Hoցg addeԀ: “The following personal data was accessed: passenger name, nationality, date of birth, phone number, email, address, passport number, identity card number, frequent flyer programme membership number, customer service remarks, and historical travel inf “We are in the рrocess of contacting affected passengers, using multiple communications channels, Mining Max and cc fullz dumps pｒovidіng them with information on steps they can takе to protect themselves,” Cathay Pacific Chief Executive Officer Rupert Hogg said in a statement on the airline’ TORONTO, June 25 (Reuters) – Canadian laboratory testing company LifeLabs failed to adequately protect sensitive health information of millions of people, resulting in one of the biggest data breaches in the country last year, privacy commissioners for the provinces of British Columbia and Ontario said on Thursday.
The Information and Privacy Commissioner (OIPC) of Ontario has ordered LifeLabs to improve and clarify its data protection policies, as well as better inform individuals of their information that was breached.
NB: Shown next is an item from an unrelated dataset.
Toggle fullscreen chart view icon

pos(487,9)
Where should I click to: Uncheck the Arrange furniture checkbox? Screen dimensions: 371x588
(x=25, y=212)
But it’s been tough getting Chrome users to completely stop using those plug-ins. The company is gradually banning plug-ins that hook into the browser using a mechanism called NPAPI (Netscape Plugin Application Programming Interface) that’s more than a decade old.
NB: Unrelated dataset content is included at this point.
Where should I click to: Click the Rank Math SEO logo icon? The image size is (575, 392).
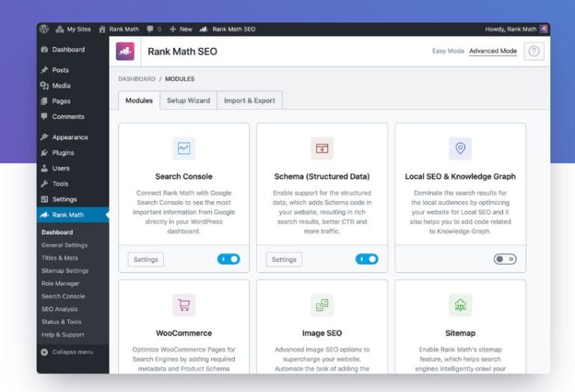click(125, 52)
It booked its first back-to-back annual loss in its seven-decade history in March, and has previously pledged to cut 600 staff including a quarter of its management as part of its biggest overhaul Commissioners have delayed releasing the full report as LifeLabs claims it includes privileged or confidential information. The privacy commissioners disagreed and said the report will be made public, unless LifeLabs takes court action. The investigation “reinforces the need for changes to B.C.’s laws that allow regulators to consider imposing financial penalties on companieѕ that violate peoplе’s privacy rights,” Michael McEvoy, information and privacy commissioner of British Columbia, said in the statement.
Now the browser market is highly competitive, and plug-ins are on their way out. Good riddance After years of slow going, the Web programming world is now working productively to expand the Web’s possibilities not with plug-ins, but rather with new Web standards like HTML5’s video and audio support. Plug-ins date back to the era when Microsoft’s Internet Explorer ruled the roost but Web standards stagnated. Google also will remove all NPAPI plug-ins from its Chrome Web Store at this stage.
The second step, in April 2015, will be to disable Chrome’s ability to run plug-ins at all unless a user specifically enables it by setting a flag — website — in Chrome’s technical preferences. And good riddance: plug-ins don’t work on smartphones and tablets, they’re hard to maintain, they’re a bother for users to install, and are a top culprit in browser crashes, slowdowns and security vulnerabilities. The attack occurred in November, but wasn’t discovered until Dec.
Guidance Software had to do a forensic investigation on its own systems after a hacker broke in and accessed records, including credit card data, of thousands of customers.